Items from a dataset
%%

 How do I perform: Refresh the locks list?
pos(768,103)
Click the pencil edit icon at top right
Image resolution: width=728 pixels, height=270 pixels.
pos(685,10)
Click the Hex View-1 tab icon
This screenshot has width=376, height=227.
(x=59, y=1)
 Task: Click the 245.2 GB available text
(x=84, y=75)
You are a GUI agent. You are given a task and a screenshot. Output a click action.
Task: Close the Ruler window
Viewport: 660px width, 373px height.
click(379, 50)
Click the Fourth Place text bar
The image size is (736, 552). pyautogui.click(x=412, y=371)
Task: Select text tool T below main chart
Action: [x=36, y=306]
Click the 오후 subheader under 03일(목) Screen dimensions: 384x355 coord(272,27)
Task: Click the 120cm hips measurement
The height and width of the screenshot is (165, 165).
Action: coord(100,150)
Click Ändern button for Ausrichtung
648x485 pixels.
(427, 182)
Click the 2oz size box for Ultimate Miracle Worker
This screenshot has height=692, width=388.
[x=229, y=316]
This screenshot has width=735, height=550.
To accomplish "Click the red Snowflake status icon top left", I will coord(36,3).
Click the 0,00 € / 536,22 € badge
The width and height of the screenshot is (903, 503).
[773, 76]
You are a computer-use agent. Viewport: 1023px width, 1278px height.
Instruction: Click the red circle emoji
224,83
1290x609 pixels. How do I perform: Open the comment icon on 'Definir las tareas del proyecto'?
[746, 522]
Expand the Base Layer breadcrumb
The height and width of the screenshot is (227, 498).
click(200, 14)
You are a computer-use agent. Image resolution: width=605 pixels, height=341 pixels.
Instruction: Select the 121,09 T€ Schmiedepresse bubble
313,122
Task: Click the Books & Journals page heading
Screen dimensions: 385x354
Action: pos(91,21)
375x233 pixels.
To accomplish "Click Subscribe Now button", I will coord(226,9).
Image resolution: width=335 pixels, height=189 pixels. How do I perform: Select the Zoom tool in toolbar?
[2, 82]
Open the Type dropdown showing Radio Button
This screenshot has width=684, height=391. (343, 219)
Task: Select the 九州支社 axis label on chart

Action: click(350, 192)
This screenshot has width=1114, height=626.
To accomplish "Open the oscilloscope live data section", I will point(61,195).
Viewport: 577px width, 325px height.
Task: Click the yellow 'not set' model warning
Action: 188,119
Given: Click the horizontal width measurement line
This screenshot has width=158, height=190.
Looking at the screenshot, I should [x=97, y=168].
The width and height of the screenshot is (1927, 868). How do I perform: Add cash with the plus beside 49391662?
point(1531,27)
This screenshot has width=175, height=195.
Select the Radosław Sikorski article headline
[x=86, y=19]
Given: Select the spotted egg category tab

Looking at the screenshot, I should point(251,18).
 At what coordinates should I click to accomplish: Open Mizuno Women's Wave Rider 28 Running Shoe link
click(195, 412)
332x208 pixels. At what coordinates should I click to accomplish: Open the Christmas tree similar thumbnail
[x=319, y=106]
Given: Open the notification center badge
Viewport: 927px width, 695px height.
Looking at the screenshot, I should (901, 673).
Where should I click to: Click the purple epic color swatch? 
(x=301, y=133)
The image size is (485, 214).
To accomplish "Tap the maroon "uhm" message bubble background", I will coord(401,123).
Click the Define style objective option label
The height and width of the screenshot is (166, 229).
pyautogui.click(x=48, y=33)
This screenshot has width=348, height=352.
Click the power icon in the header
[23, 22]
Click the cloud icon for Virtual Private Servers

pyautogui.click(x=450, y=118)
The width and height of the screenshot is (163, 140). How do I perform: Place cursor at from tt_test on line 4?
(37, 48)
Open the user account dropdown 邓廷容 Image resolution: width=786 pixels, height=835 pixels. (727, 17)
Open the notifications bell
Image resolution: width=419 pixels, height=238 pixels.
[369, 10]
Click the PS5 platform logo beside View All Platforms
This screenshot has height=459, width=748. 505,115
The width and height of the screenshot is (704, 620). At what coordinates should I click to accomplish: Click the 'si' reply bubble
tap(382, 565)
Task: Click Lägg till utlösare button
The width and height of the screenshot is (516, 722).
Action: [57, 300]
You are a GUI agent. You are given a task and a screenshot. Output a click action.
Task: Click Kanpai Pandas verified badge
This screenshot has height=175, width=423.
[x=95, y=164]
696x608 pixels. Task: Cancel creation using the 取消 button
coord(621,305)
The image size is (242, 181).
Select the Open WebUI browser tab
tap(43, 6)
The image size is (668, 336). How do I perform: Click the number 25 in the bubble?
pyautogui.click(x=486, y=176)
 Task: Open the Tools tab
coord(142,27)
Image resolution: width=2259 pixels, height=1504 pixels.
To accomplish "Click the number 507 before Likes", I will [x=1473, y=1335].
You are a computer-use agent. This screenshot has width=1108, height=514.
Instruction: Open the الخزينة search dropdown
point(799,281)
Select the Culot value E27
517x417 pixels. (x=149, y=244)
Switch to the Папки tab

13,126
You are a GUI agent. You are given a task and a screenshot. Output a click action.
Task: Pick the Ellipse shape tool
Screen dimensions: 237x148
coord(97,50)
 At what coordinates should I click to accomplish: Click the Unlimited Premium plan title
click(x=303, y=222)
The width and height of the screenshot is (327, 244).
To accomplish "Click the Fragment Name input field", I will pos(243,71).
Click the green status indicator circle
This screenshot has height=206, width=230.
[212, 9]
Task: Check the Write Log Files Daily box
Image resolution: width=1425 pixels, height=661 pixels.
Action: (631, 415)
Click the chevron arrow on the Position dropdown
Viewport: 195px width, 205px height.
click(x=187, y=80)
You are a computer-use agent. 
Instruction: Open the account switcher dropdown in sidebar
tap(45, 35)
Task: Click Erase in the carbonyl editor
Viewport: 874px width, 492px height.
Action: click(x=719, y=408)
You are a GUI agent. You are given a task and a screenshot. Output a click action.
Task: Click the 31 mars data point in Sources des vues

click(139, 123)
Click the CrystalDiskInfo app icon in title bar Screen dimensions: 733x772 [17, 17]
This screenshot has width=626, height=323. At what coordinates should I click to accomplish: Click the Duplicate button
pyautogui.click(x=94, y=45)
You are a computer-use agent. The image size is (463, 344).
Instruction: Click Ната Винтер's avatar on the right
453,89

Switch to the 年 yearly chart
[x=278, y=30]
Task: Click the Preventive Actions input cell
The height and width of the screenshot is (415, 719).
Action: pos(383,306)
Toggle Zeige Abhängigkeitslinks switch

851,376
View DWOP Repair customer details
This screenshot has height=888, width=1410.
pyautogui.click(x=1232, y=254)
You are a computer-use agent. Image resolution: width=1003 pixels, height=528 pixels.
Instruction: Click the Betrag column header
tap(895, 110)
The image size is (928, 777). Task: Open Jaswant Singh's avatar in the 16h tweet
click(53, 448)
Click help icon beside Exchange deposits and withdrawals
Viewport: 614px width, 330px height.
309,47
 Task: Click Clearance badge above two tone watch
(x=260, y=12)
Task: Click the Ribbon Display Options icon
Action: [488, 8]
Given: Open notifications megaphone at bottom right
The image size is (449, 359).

%%

### PROMPT
Your answer should hold exactly the lines from the one containing "Viewport: 874px width, 492px height." through the end of the entries above, and nothing else.

### EXPECTED ANSWER
Viewport: 874px width, 492px height.
Action: click(x=719, y=408)
You are a GUI agent. You are given a task and a screenshot. Output a click action.
Task: Click the 31 mars data point in Sources des vues

click(139, 123)
Click the CrystalDiskInfo app icon in title bar Screen dimensions: 733x772 [17, 17]
This screenshot has width=626, height=323. At what coordinates should I click to accomplish: Click the Duplicate button
pyautogui.click(x=94, y=45)
You are a computer-use agent. The image size is (463, 344).
Instruction: Click Ната Винтер's avatar on the right
453,89

Switch to the 年 yearly chart
[x=278, y=30]
Task: Click the Preventive Actions input cell
The height and width of the screenshot is (415, 719).
Action: pos(383,306)
Toggle Zeige Abhängigkeitslinks switch

851,376
View DWOP Repair customer details
This screenshot has height=888, width=1410.
pyautogui.click(x=1232, y=254)
You are a computer-use agent. Image resolution: width=1003 pixels, height=528 pixels.
Instruction: Click the Betrag column header
tap(895, 110)
The image size is (928, 777). Task: Open Jaswant Singh's avatar in the 16h tweet
click(53, 448)
Click help icon beside Exchange deposits and withdrawals
Viewport: 614px width, 330px height.
309,47
 Task: Click Clearance badge above two tone watch
(x=260, y=12)
Task: Click the Ribbon Display Options icon
Action: [488, 8]
Given: Open notifications megaphone at bottom right
The image size is (449, 359).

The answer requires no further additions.